▸ **Task item**
There is one span to output from the data below: the lines starting at the line with "Обновления (384, 973)" and ending at the line with "1974 (67, 2417)". Output it exactly, ends included, nothing more.

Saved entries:

'''

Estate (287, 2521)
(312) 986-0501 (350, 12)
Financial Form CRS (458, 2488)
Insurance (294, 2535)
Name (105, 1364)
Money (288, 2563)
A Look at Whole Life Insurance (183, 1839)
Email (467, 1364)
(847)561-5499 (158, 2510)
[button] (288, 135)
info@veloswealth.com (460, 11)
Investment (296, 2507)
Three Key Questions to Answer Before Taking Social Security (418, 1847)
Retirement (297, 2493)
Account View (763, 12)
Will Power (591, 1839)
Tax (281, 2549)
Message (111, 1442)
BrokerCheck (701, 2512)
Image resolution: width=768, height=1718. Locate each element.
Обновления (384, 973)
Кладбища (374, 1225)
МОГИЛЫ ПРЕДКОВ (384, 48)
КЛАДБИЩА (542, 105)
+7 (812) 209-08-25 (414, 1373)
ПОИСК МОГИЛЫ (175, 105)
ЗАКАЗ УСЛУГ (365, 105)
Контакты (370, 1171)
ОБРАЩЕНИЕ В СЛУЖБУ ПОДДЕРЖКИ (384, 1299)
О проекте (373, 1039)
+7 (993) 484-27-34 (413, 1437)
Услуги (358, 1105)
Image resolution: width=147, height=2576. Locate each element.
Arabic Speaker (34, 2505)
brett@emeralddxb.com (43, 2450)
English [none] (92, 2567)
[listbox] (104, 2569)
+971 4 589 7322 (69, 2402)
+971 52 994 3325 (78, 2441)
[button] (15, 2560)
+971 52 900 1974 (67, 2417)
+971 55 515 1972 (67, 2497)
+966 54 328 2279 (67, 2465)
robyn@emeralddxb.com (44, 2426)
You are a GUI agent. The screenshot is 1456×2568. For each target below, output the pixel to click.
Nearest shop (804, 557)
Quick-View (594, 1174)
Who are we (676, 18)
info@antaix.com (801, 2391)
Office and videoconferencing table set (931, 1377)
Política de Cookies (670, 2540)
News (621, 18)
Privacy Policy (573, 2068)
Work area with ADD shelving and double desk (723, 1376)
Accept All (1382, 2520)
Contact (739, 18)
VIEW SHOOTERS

'''

▸ **Task output**
Обновления (384, 973)
Кладбища (374, 1225)
МОГИЛЫ ПРЕДКОВ (384, 48)
КЛАДБИЩА (542, 105)
+7 (812) 209-08-25 (414, 1373)
ПОИСК МОГИЛЫ (175, 105)
ЗАКАЗ УСЛУГ (365, 105)
Контакты (370, 1171)
ОБРАЩЕНИЕ В СЛУЖБУ ПОДДЕРЖКИ (384, 1299)
О проекте (373, 1039)
+7 (993) 484-27-34 (413, 1437)
Услуги (358, 1105)
Image resolution: width=147, height=2576. Locate each element.
Arabic Speaker (34, 2505)
brett@emeralddxb.com (43, 2450)
English [none] (92, 2567)
[listbox] (104, 2569)
+971 4 589 7322 (69, 2402)
+971 52 994 3325 (78, 2441)
[button] (15, 2560)
+971 52 900 1974 (67, 2417)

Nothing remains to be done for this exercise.